Mongolia Courts Washington on Critical Minerals but Power Shortages and State Control Can Cloud the Outlook
- Amar Adiya
- Feb 12
- 3 min read
Updated: Feb 20
Mongolia is once again pitching itself as a future supplier of critical minerals to the West, betting that copper, lithium and rare earths can anchor a new phase of industrial development.
The latest diplomatic signal came in February 2026, when Foreign Minister Batmunkhiin Battsetseg traveled to Washington for the Critical Minerals Ministerial hosted by U.S. Secretary of State Marco Rubio, alongside delegations from more than 50 countries.

The trip did not come out of nowhere. Mongolia has been laying the groundwork for years. Ulaanbaatar and Washington elevated ties to a Strategic Partnership in 2019. In June 2023, they signed a memorandum of understanding on critical mineral supply chains, focused on regulatory reform and mobilizing private capital.

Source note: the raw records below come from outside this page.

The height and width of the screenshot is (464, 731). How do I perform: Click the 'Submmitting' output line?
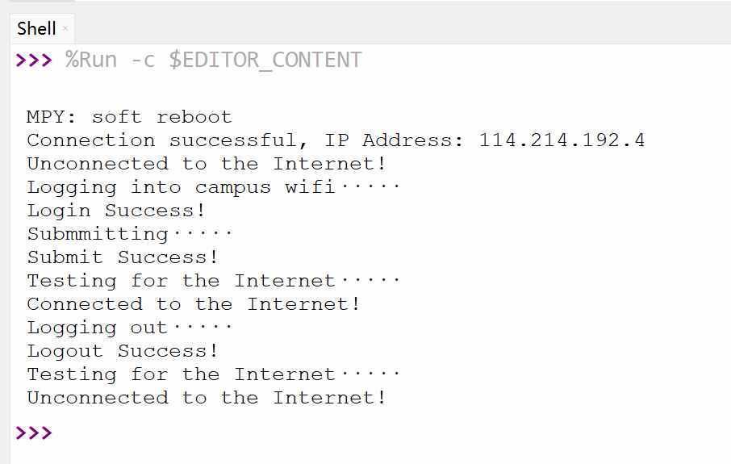[x=129, y=234]
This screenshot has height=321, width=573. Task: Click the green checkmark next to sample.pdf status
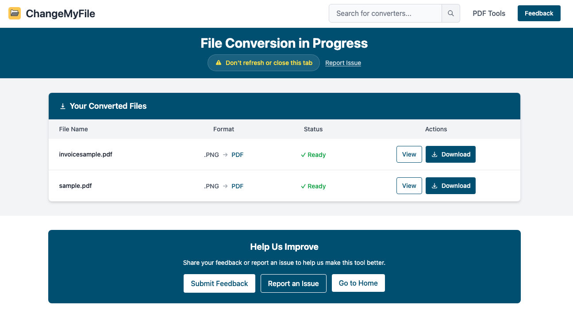point(303,186)
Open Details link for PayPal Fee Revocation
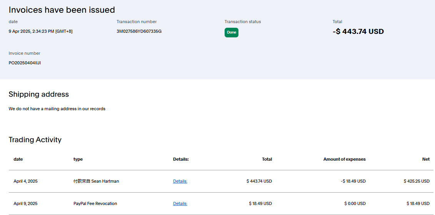 [x=180, y=203]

That same month, Mongolia hosted the first trilateral Critical Minerals Dialogue with the U.S. and South Korea, aimed at coordinating secure supply chains and sharing geological data. Battsetseg’s Washington appearance builds on that arc, now reinforced by Mongolia’s status as a founding member of President Trump’s Peace Board, a move that has clearly improved Ulaanbaatar’s standing with the White House.
The economic logic remains compelling. Mining generates more than 95% of export revenues and over a quarter of GDP. Coal still dominates that mix. Policymakers see critical minerals as a way to dilute that dependence and align Mongolia’s resource base with Western industrial priorities.

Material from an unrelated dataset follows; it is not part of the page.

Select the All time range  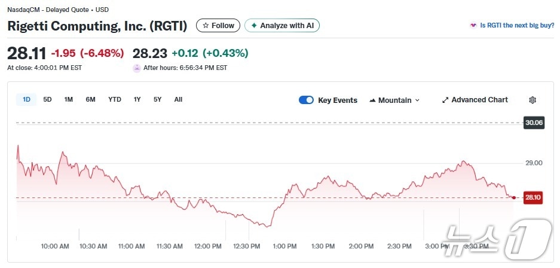(x=178, y=99)

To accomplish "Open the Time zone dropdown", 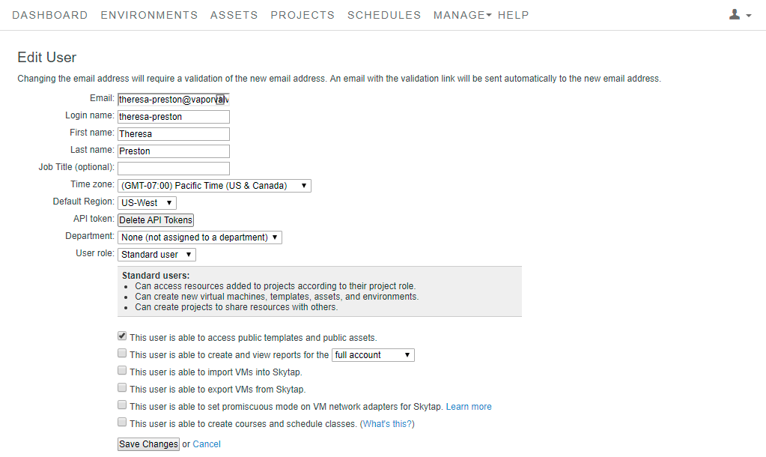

That ambition now has legislative momentum. Industry and Mineral Resources Minister Gongoryn Damdinnyam is pushing the package of amendments to the Minerals Law and the Heavy Industry Law. The framework revives a dual-track licensing system that combines first-come, first-served applications with tenders, and introduces escalating fees on inactive licenses to deter speculative hoarding. The aim is to restart exploration after years in which expiring licenses far outpaced new discoveries.
The government is also reshaping how it captures value. Rather than defaulting to equity stakes, the new regime leans toward royalties that decline as projects move downstream into domestic processing. Officials increasingly point to the Orano uranium agreement as a template: lower state ownership, but predictable fiscal terms and higher royalty flows once production begins. The experience of Oyu Tolgoi, where Mongolia’s 34% stake translated into mounting debt rather than early dividends, still looms large.